To James Monroe
Richmond Decr. 24. 1784.1
Your favor of the 14th. instant came to hand on thursday. A proposition was made a few days ago for this State to empower Congs. to carry into effect the imposts as soon as 12 States should make themselves parties to it. It was rejected on the following grounds 1. that it would present a disagreeable aspect of our affairs to Foreign nations. 2 that it might lead to other combinations of lesser numbers of the States. 3. that it would render R. I. an inlet for clandestine trade. 4. that it would sour her temper still further, at a crisis when her concurrence in some general & radical amendment of the Confederation may be invited by Congress. 5 that the chance is almost infinitely agst. a Union of 12 States on such new ground, and consequently the experiment would be only a fresh display of the jarring policy of the States, and afford a fresh triumph & irritation to R Island. The Act empowering Congs. to surrender Citizens of this State, to the Sovereign demanding them for certain crimes committed within his jurisdiction has passed. Congress are to Judge whether the crimes be such as according to the Law of Nations warrant such demand, as well as whether the fact be duly proven. Concurrent provision is made for punishing such offences by our own laws in case no such demand be made to or be not admitted by Congs. and legal proof can be had.2 The latter law extends to offences agst. the Indians. As these tribes do not observe the law of Nations it was supposed neither necessary nor proper to give up Citizens to them. The Act is not suspended on the concurrence of any other State, being judged favorable to the interest of this tho’ no other should follow the example, and [naturally?] a fit branch of the fœderal prerogative. The Bill for Assize Courts has passed the Senate without any material amendment, is enrolled, and waits only to be examined by the Committee & signed by the Speakers. The Genl. Assesst. on the question for engrossing it, was yesterday carried by 44 agst. 42. Today its third reading was put off till Novr. next by 45 agst. 37 or thereabouts, and is to be printed for consideration of the people.3 Much business is still on the table but we shall probably rise about New Years day. I am Dr Sir with sincere regard Yr. freind & Servt.
J. Madison Jr.
RC (DLC). Addressed to Monroe, “in Congress.” Docketed by JM.
1. The letter is dated “1785” but JM inserted “4” above the “5.”
2. The “concurrent provision” held that persons who committed crimes in the territory “of any christian nation or Indian tribe, in amity with the United States,” would be liable to prosecution “on proof of such offence by oath of one or more credible witness or witnesses” (Hening, Statutes description begins William Waller Hening, ed., The Statutes at Large; Being a Collection of All the Laws of Virginia, from the First Session of the Legislature, in the Year 1619 (13 vols.; Richmond and Philadelphia, 1819–23). description ends , XI, 471).
3. The 44 to 42 vote on the proposed bill “establishing a provision for the teachers of the Christian religion” indicates the sharp division over this controversial measure.
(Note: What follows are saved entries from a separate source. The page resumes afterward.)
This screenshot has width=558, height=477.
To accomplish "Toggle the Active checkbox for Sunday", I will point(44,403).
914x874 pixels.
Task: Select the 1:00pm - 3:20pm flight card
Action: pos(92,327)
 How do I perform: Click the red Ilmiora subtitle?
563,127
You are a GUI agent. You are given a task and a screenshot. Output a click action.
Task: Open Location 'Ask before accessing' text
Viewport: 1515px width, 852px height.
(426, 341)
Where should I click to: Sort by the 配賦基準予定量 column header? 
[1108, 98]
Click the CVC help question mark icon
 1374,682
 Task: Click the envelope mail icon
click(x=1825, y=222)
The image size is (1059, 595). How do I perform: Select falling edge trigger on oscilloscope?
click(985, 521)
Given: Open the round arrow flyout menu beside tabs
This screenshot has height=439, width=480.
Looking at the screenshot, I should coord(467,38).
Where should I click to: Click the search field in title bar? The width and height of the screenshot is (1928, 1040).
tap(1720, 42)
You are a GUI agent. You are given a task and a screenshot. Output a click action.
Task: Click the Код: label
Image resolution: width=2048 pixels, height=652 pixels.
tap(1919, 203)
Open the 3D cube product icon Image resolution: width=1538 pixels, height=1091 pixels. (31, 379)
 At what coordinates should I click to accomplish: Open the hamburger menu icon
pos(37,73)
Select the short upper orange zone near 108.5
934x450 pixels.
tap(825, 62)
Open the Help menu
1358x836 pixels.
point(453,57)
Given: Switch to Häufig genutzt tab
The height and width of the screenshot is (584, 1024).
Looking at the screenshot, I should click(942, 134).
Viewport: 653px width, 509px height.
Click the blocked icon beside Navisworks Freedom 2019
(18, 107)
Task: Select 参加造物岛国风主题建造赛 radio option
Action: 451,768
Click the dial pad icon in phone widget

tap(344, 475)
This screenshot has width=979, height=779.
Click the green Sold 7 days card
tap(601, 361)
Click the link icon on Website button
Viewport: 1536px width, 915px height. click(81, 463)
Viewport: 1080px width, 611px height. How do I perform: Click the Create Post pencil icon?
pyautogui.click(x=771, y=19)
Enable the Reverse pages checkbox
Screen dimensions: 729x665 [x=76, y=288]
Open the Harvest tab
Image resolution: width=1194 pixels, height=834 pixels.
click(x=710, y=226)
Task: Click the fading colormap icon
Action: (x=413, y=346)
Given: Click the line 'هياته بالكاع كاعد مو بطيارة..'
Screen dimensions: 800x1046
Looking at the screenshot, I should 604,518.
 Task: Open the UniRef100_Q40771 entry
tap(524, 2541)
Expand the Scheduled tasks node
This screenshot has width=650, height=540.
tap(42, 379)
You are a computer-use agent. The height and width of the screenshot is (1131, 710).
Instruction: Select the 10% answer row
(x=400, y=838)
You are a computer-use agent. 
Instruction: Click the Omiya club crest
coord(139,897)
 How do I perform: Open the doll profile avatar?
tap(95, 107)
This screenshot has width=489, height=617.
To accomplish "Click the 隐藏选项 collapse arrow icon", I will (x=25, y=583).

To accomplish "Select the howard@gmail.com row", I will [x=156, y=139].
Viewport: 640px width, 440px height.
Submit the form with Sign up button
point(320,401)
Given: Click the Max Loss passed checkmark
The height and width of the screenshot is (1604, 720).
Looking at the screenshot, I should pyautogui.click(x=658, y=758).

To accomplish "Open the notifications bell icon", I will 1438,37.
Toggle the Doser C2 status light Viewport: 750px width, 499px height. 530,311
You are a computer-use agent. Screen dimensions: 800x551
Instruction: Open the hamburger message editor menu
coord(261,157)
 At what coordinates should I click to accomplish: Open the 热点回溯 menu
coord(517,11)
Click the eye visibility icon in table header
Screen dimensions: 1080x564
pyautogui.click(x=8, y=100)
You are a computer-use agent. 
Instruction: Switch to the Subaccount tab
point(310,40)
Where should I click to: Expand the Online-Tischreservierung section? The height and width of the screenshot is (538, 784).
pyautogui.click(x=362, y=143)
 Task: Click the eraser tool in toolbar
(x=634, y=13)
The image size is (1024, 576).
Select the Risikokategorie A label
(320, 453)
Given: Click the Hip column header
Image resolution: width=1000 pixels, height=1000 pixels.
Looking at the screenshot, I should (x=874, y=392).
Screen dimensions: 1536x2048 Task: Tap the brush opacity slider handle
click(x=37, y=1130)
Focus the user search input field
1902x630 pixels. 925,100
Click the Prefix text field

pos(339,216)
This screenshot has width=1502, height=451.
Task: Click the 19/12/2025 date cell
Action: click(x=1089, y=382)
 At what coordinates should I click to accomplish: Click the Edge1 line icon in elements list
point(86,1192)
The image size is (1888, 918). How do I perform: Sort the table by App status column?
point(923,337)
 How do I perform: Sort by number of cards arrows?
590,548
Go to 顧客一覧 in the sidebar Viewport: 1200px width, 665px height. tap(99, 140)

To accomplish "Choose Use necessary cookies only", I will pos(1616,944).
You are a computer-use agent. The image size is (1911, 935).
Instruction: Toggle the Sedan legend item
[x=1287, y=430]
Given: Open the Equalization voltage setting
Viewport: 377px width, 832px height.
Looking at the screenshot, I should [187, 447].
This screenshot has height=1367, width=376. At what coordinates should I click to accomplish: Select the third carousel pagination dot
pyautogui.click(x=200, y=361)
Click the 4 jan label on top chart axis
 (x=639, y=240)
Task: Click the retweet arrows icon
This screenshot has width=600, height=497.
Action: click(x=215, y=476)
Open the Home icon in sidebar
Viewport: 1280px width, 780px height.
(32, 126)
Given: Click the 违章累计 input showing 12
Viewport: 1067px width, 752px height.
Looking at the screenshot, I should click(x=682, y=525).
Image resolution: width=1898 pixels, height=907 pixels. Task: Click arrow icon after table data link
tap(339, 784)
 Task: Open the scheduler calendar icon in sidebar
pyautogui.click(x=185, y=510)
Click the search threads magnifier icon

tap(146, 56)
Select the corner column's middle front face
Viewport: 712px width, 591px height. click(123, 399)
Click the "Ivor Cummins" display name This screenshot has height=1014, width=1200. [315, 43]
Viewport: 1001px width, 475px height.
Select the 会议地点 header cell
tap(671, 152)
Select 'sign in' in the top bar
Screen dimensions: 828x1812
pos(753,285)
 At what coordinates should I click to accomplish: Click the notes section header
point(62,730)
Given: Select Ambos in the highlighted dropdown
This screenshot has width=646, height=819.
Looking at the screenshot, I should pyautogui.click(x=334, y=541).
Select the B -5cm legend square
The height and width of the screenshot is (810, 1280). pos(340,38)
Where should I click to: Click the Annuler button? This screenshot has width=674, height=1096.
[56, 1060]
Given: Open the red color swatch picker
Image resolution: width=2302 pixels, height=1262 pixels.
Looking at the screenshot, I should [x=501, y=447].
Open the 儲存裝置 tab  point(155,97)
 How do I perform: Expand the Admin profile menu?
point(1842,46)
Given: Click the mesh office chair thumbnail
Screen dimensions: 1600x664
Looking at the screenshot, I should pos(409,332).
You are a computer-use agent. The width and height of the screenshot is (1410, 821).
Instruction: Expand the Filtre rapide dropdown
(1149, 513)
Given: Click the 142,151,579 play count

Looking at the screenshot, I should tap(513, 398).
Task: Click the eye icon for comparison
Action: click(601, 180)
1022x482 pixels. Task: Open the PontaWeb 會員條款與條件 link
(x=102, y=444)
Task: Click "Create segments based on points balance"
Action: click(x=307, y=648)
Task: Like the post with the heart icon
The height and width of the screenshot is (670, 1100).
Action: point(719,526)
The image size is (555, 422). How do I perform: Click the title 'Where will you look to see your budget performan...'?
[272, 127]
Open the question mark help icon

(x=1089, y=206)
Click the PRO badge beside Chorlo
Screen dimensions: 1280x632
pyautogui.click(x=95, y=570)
JM voted with the majority (45 to 38) in postponing action on the bill. The House voted to send twelve printed copies of the bill along with “the names of the ayes and noes” on the postponement motion, to each member of the General Assembly for distribution “in their respective counties” (JHDV description begins Journal of the House of Delegates of the Commonwealth of Virginia; Begun and Held at the Capitol, in the City of Williamsburg. Beginning in 1780, the portion after the semicolon reads, Begun and Held in the Town of Richmond. In the County of Henrico. The journal for each session has its own title page and is individually paginated. The edition used is the one in which the journals for 1777–1786 are brought together in two volumes, with each journal published in Richmond in either 1827 or 1828 and often called the “Thomas W. White reprint.” description ends , Oct. 1784, p. 82).